In a 72-page document, Building the Knowledge Society, presented to Minister for the Information Society, Mary Hanafin TD, the Information Society Commission (ISC) also makes some 60 recommendations to Government covering areas it feels have been neglected or are progressing too slowly.
In the area of broadband, the recommendations include implementing public private partnerships (PPP) to integrate management of the planned metropolitan area networks or fibre rings to bring broadband to 19 towns around the country; consider using the laid fibre of semi-state bodies to meet policy objectives; providing the new regulatory agency, ComReg, with a clear policy framework and strategic direction; and stimulating demand for broadband services by aggregating public sector internet usage.
A number of other recommendations relate to the areas of skills and innovation. These include: introducing tax breaks to stimulate R&D within business; increasing the funding given to Science Foundation Ireland over the longer term; examining ways to accelerate the commercialisation of the results of publicly funded research; and developing an ICT training plan to boost computer literacy within society.
In the area of e-government, the report expresses concern about the delay in developing the Public Services Broker, the software engine that will enable the electronic delivery of government services, saying that it should be “accelerated significantly”. The report also notes that common technical standards need to be adopted by individual departments to enable the integration of services through the broker.
Commenting on the publication of the report, Dr Danny O’Hare, chairman of the ISC, said: “The overall message is straightforward: while we are making some progress, we are not doing well enough. We must be alert to the real danger that our recent success has made us complacent, and that we have not yet grasped the scale of the challenges and opportunities presented by the emergence of the global knowledge society.”

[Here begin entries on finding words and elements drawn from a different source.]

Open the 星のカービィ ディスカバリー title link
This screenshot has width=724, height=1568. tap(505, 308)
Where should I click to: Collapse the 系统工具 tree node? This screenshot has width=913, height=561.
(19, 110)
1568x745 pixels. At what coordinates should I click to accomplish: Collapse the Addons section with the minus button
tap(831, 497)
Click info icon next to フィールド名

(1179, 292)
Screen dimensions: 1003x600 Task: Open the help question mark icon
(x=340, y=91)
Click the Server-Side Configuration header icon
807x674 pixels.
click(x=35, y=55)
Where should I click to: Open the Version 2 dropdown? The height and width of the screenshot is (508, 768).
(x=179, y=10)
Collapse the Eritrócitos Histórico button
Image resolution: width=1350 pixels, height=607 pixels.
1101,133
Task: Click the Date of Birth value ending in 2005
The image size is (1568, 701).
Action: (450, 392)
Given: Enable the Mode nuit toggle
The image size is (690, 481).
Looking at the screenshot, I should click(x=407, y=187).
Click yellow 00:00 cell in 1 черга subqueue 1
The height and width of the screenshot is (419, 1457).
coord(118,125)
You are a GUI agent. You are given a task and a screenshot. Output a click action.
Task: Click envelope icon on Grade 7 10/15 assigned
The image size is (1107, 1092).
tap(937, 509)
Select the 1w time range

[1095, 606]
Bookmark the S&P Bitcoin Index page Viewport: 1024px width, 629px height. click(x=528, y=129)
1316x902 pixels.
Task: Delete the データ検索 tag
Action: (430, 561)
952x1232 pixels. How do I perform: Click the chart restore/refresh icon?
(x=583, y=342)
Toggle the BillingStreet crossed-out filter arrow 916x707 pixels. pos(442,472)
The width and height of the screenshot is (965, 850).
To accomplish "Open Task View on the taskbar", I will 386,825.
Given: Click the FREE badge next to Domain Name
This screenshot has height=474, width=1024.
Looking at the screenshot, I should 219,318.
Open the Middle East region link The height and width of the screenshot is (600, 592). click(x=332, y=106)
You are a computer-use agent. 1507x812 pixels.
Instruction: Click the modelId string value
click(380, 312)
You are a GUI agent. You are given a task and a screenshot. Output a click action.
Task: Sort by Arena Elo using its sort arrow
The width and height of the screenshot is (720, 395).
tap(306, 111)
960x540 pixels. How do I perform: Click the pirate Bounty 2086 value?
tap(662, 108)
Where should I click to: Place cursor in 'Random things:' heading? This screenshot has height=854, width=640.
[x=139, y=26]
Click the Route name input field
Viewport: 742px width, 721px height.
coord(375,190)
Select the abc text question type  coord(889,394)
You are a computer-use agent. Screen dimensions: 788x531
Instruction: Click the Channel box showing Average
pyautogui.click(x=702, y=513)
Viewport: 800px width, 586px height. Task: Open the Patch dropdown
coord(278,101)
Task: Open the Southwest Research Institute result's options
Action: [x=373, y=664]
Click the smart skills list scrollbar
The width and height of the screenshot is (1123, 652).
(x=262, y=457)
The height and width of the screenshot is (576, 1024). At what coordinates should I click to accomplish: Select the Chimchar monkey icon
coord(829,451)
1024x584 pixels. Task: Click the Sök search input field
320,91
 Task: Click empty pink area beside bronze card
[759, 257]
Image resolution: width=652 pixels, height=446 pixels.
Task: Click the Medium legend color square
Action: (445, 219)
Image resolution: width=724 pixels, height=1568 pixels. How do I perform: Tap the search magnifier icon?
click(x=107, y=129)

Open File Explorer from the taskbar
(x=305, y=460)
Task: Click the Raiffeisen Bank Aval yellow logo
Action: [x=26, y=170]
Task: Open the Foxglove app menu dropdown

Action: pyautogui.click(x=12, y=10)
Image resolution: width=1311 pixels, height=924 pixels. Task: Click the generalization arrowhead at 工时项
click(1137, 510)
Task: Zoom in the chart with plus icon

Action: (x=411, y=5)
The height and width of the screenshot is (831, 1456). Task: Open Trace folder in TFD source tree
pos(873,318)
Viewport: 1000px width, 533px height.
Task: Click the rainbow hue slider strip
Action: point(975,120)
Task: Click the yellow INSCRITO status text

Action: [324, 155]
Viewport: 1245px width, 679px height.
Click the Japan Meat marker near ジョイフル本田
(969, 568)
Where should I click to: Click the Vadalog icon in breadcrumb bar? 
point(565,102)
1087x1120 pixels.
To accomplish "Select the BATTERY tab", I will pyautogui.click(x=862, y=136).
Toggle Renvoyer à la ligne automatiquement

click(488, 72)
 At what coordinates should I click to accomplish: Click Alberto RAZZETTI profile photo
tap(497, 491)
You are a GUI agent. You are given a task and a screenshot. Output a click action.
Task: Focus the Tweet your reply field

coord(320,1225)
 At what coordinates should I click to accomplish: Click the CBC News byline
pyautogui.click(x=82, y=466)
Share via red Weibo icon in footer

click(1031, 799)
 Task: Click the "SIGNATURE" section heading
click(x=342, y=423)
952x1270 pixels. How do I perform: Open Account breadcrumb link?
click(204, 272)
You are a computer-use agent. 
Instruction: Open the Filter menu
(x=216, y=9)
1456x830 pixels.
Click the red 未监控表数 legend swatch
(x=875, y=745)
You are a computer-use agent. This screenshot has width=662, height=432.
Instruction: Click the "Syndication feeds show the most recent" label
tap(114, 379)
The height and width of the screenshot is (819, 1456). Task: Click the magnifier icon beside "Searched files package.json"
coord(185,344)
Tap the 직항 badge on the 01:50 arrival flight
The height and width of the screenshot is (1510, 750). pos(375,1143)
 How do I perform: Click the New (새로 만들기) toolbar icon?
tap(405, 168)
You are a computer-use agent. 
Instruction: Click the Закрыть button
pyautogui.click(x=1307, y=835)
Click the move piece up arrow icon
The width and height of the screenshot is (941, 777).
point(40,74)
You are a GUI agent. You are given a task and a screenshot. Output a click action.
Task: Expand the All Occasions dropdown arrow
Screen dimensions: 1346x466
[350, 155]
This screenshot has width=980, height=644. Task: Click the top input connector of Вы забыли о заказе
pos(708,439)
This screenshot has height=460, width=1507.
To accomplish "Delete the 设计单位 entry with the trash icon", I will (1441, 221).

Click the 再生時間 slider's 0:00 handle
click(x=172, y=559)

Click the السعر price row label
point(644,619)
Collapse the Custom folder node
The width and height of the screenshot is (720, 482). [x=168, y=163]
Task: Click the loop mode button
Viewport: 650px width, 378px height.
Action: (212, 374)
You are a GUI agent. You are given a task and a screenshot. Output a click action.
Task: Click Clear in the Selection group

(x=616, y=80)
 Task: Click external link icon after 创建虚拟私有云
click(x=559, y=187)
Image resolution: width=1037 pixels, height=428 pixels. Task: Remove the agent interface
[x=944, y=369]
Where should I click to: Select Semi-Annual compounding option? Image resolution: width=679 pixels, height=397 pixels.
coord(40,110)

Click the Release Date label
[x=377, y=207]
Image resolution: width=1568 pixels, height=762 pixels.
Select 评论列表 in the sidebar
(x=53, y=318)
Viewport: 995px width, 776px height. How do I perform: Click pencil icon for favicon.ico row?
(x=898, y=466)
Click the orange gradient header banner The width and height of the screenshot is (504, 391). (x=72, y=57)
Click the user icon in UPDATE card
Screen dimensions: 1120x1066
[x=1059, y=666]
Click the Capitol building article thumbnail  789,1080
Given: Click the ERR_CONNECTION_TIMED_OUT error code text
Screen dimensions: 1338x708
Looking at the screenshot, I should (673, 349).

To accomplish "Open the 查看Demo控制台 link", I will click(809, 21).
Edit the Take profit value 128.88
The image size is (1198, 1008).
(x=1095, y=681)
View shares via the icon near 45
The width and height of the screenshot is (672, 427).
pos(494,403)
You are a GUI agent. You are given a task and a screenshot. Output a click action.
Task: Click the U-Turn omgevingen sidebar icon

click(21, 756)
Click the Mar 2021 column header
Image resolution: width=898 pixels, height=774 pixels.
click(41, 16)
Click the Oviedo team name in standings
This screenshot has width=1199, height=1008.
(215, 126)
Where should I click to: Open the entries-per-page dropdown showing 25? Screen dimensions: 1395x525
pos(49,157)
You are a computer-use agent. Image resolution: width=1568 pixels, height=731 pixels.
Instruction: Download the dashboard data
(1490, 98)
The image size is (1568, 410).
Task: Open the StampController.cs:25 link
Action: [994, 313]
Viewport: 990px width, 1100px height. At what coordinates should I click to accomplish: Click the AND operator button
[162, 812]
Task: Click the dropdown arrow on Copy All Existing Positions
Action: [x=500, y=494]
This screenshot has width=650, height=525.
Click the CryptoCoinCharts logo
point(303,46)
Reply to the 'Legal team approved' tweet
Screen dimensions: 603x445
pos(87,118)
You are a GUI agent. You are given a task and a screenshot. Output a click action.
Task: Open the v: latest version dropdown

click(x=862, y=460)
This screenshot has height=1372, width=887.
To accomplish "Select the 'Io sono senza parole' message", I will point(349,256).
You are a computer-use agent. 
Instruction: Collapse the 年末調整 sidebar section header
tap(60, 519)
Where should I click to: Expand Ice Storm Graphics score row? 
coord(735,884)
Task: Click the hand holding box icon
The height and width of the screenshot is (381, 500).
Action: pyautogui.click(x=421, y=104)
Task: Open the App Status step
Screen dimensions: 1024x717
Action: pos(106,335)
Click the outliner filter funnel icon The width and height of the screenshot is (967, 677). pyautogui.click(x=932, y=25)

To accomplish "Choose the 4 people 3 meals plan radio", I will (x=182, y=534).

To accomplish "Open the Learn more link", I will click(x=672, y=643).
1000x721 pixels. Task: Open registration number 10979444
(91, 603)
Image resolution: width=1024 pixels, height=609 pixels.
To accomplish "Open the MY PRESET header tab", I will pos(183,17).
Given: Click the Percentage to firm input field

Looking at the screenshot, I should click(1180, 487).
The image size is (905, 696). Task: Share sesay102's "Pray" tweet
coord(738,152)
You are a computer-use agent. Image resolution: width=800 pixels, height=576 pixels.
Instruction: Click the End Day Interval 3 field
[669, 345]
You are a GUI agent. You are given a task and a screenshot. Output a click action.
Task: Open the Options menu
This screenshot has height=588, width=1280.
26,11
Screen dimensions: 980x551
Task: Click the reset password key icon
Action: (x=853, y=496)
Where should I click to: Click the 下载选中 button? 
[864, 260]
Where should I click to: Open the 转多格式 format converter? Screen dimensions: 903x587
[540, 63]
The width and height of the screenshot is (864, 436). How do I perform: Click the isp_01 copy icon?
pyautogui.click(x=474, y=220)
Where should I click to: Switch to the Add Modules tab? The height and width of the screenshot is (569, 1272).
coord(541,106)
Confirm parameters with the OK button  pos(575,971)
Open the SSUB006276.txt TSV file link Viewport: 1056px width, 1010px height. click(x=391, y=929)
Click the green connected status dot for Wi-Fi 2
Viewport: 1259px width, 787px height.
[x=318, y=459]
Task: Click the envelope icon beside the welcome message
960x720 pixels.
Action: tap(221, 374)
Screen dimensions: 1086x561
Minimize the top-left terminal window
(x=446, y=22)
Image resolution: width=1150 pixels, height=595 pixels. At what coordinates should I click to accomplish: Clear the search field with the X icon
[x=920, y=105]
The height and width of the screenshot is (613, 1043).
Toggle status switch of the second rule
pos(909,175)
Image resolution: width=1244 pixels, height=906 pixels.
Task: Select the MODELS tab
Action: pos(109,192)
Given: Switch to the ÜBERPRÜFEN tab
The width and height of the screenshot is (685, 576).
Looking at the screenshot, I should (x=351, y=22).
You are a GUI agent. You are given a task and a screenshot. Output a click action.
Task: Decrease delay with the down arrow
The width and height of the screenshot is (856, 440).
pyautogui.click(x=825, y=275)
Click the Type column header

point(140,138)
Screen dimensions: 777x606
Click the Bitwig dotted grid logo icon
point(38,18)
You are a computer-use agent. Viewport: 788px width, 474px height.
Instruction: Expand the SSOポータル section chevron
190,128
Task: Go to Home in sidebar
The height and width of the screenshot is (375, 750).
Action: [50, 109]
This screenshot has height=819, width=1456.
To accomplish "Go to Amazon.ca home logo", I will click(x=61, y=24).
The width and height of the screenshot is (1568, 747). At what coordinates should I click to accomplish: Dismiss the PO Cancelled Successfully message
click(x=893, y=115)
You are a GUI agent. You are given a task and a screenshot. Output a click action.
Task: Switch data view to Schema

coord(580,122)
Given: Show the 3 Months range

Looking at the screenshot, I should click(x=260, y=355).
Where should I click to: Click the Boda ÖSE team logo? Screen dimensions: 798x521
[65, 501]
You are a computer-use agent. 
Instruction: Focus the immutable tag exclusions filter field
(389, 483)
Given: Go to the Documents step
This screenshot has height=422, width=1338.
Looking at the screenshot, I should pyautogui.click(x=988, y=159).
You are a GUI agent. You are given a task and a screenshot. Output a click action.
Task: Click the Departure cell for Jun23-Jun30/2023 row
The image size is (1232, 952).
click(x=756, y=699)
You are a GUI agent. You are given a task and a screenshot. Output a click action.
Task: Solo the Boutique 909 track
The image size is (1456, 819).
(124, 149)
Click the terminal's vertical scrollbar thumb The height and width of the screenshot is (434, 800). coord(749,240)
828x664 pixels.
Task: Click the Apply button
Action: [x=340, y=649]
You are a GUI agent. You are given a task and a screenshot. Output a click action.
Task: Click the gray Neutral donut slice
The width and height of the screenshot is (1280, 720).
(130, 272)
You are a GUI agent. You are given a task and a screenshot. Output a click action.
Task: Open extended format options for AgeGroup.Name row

“In the key area of broadband connectivity, we are losing ground on our leading competitors. Levels of investment in research and development are improving, but the gap to leading countries remains significant. We are lagging, too, in terms of participation in adult education and training and embracing the lifelong learning challenge.
“We have already demonstrated our capacity to be a world leader. However, it is clear that new levels of commitment are needed if we are to develop and sustain a leadership position moving forward,” he concluded.
Speaking at the launch of the report, Minister Mary Hanafin said: “I greatly appreciate the valuable contribution of the ISC, which, in publishing this report, has captured how the information society agenda has developed, where it is at now, and where it is going. I note in particular its observations in relation to broadband, lifelong learning, and the necessity for innovation in public sector services delivery.”